== Data to process
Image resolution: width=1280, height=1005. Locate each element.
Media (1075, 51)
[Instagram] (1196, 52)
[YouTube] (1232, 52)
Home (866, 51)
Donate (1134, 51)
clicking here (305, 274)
====
Work item =>
All lines above are to be transcribed exactly.

Answer =>
Image resolution: width=1280, height=1005. Locate each element.
Media (1075, 51)
[Instagram] (1196, 52)
[YouTube] (1232, 52)
Home (866, 51)
Donate (1134, 51)
clicking here (305, 274)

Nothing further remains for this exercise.